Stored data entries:
########

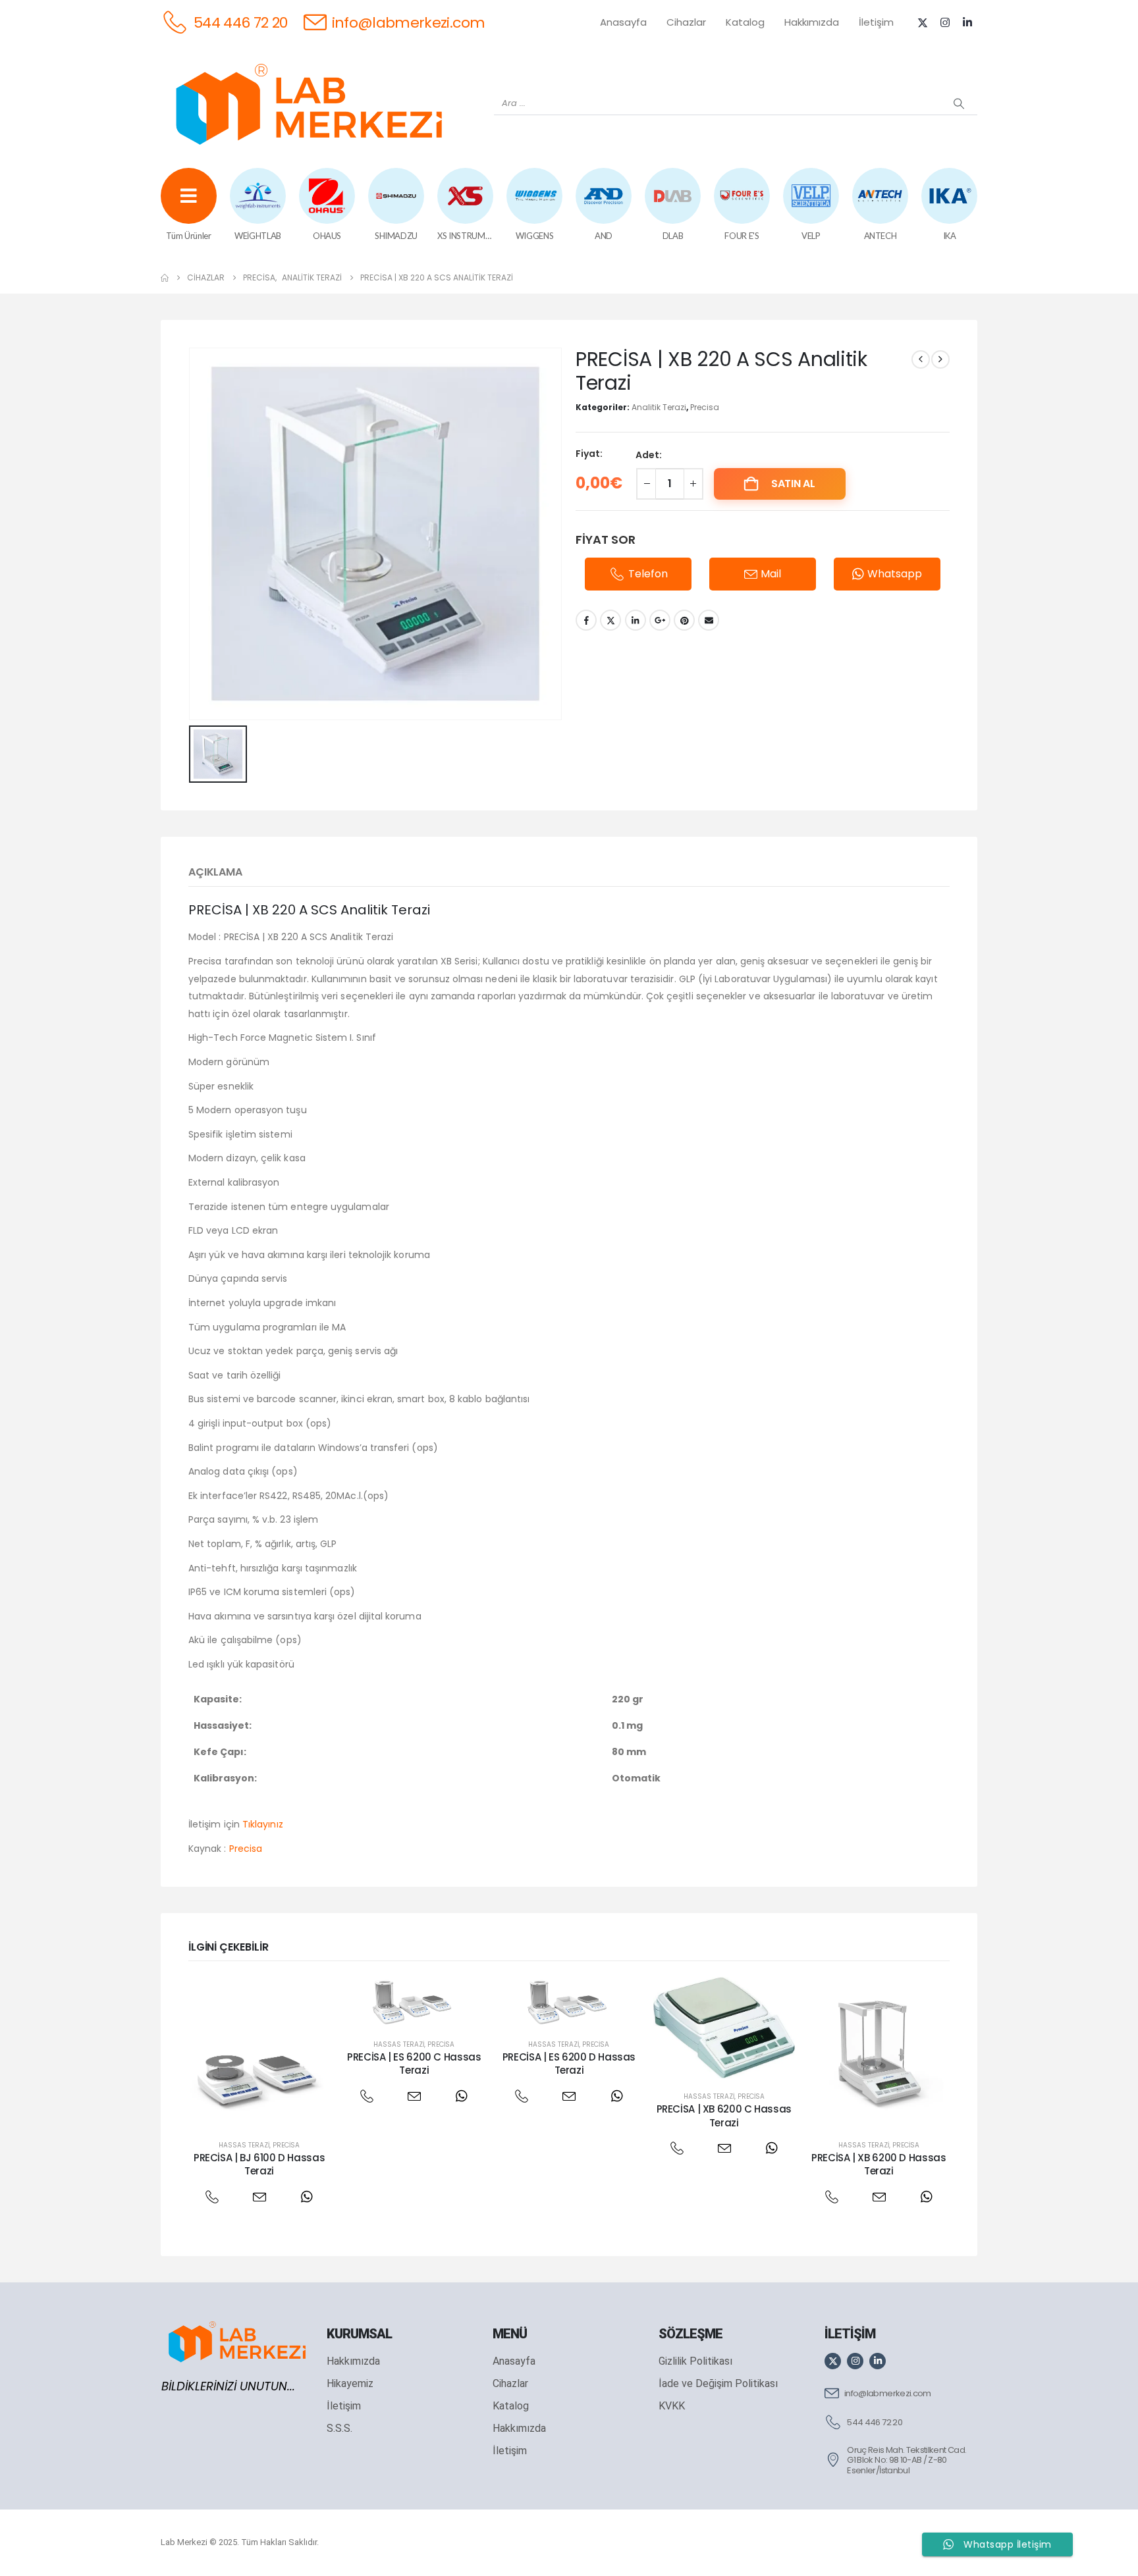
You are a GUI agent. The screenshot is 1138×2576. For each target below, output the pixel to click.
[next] (940, 359)
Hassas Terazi (244, 2145)
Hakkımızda (811, 22)
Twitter (610, 620)
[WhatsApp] (306, 2197)
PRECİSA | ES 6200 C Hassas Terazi (414, 2063)
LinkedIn (635, 620)
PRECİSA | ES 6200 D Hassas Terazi (569, 2063)
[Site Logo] (309, 104)
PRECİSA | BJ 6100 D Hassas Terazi (259, 2164)
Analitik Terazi (659, 407)
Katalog (745, 22)
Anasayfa (623, 22)
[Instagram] (945, 22)
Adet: (649, 454)
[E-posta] (259, 2197)
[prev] (920, 359)
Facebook (586, 620)
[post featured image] (259, 2052)
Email (708, 620)
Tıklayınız (262, 1824)
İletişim (876, 22)
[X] (922, 22)
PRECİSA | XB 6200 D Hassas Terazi (878, 2164)
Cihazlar (686, 22)
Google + (659, 620)
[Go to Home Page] (165, 278)
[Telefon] (211, 2197)
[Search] (958, 103)
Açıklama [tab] (215, 872)
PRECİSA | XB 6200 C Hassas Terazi (724, 2115)
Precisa (704, 407)
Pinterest (684, 620)
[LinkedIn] (967, 22)
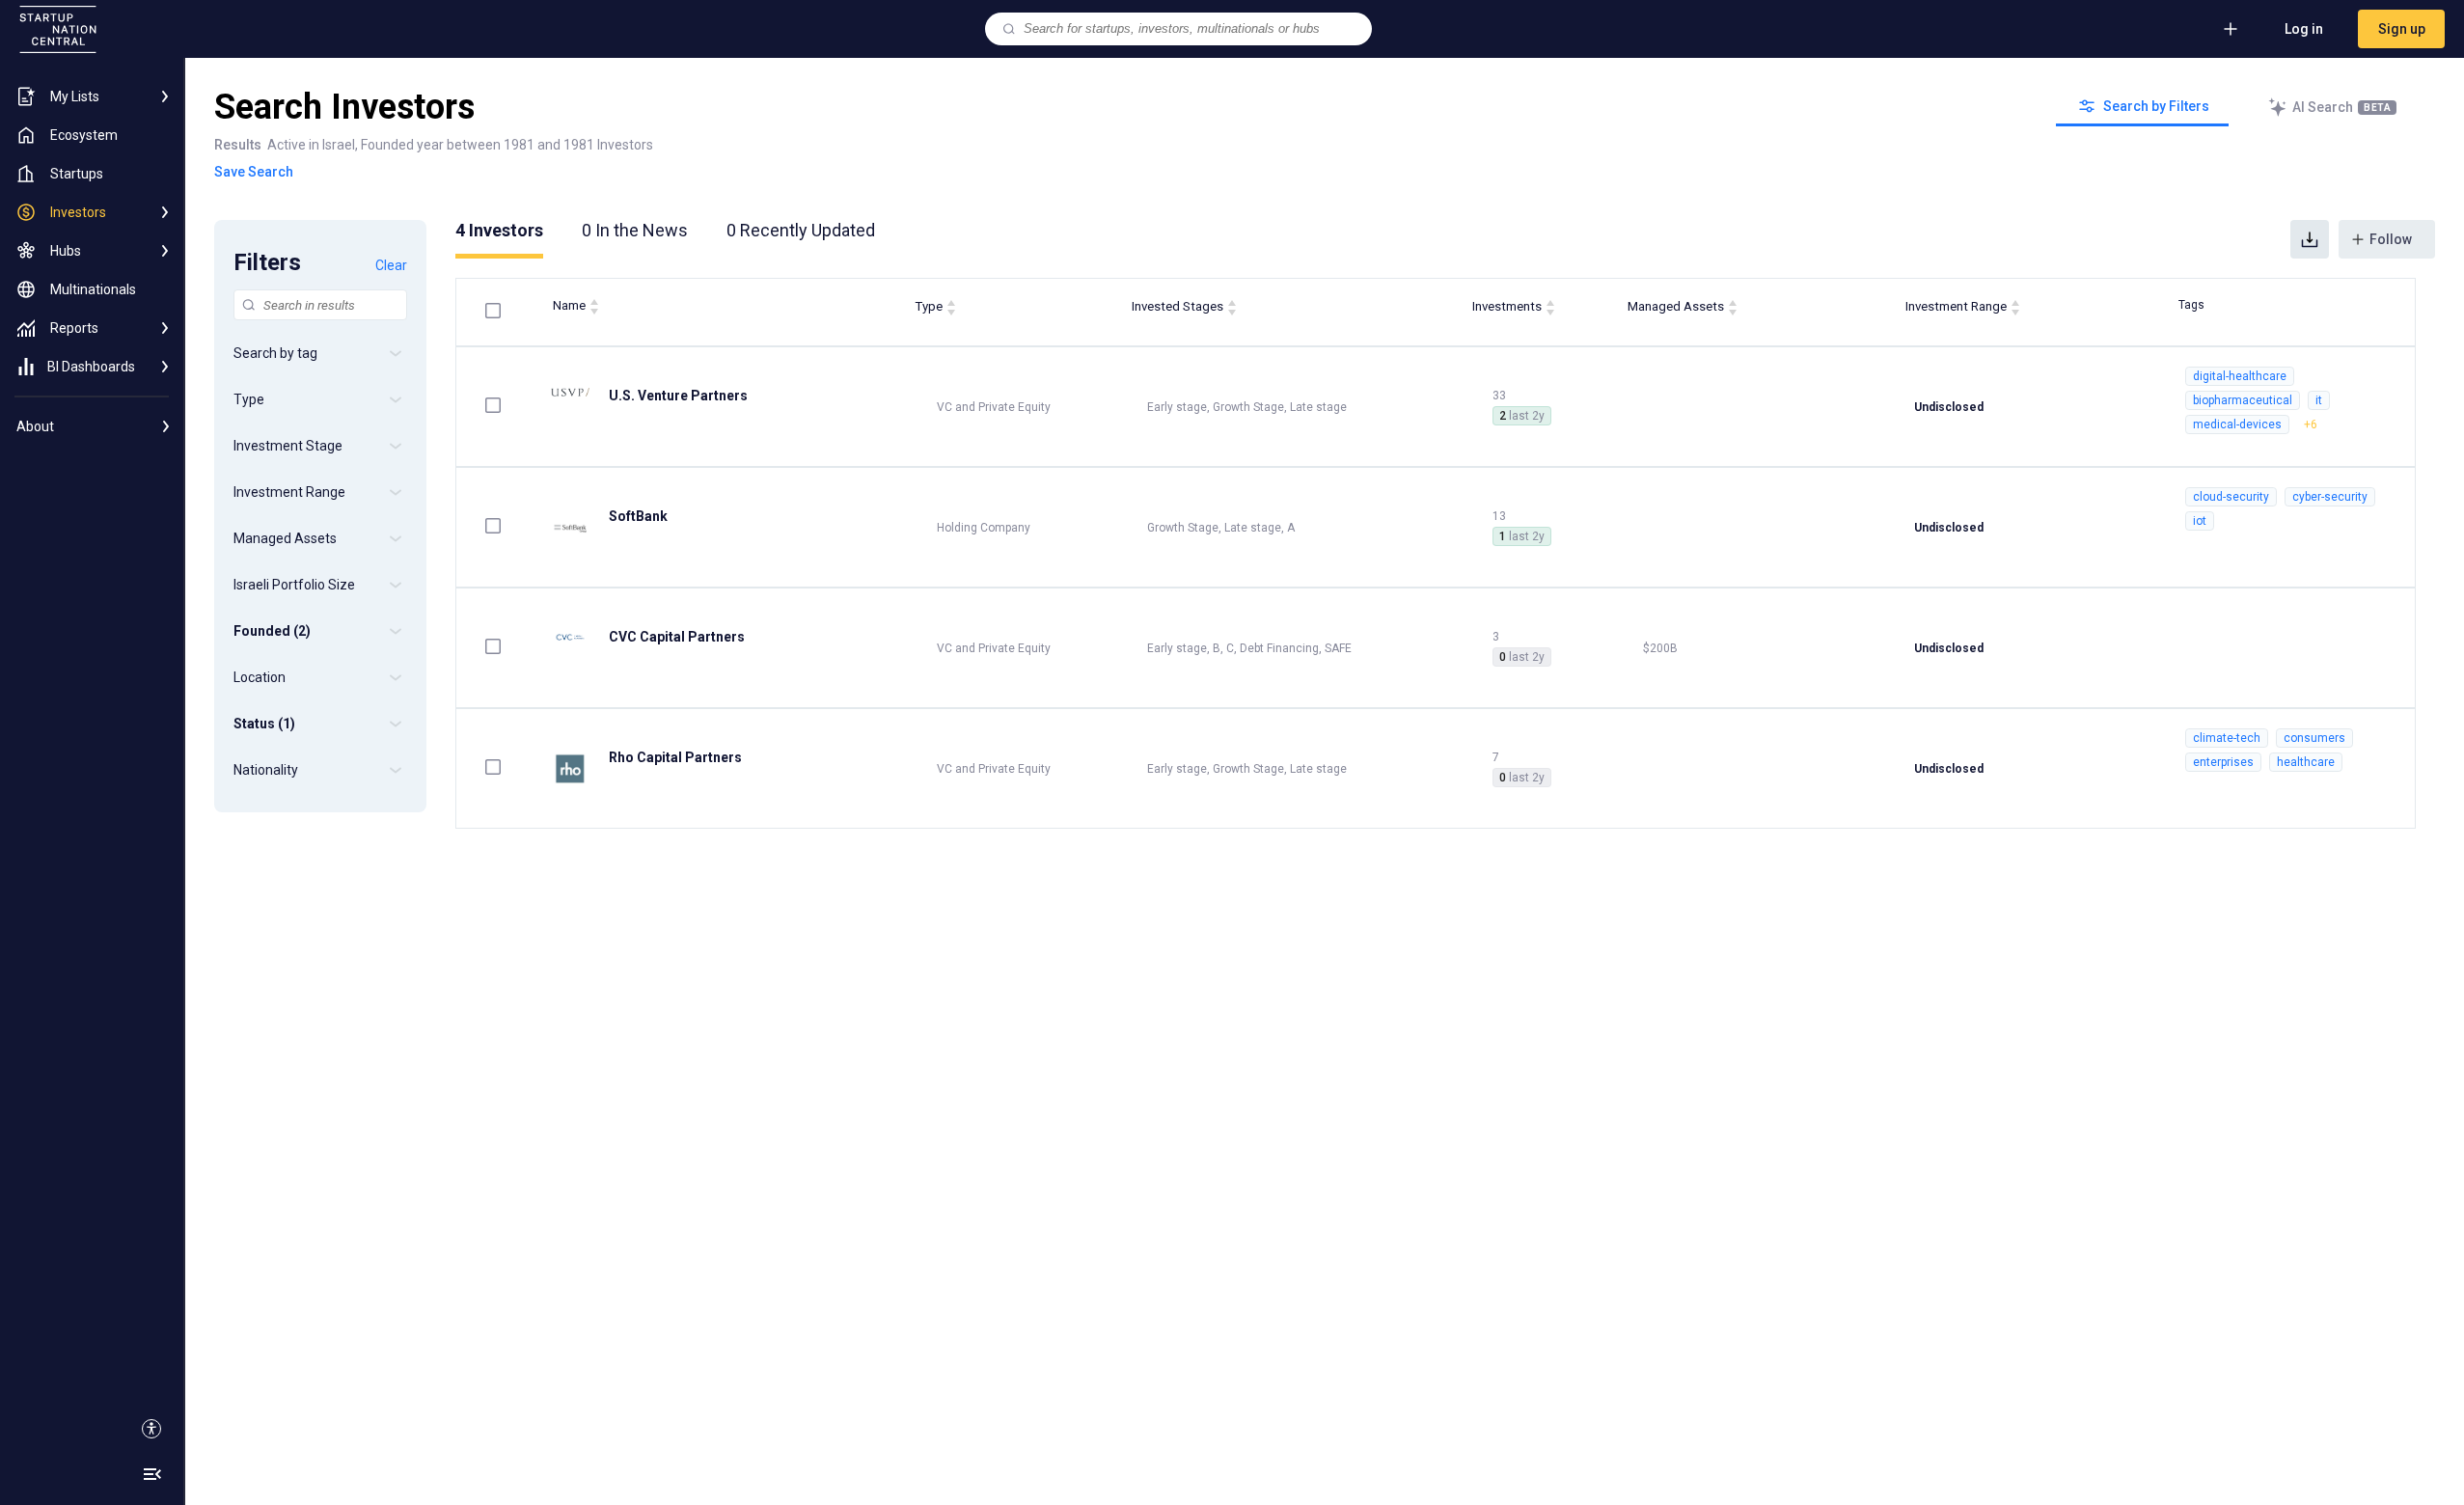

########

• Prompt: Only the lines from the first line of the data above through the line with "[E-posta] (259, 2197)" should appear in the answer, retyped exactly, with every picture left out.

• Output of the exercise:
You are a GUI agent. The screenshot is 1138×2576. For each target below, output the pixel to click.
[next] (940, 359)
Hassas Terazi (244, 2145)
Hakkımızda (811, 22)
Twitter (610, 620)
[WhatsApp] (306, 2197)
PRECİSA | ES 6200 C Hassas Terazi (414, 2063)
LinkedIn (635, 620)
PRECİSA | ES 6200 D Hassas Terazi (569, 2063)
[Site Logo] (309, 104)
PRECİSA | BJ 6100 D Hassas Terazi (259, 2164)
Analitik Terazi (659, 407)
Katalog (745, 22)
Anasayfa (623, 22)
[Instagram] (945, 22)
Adet: (649, 454)
[E-posta] (259, 2197)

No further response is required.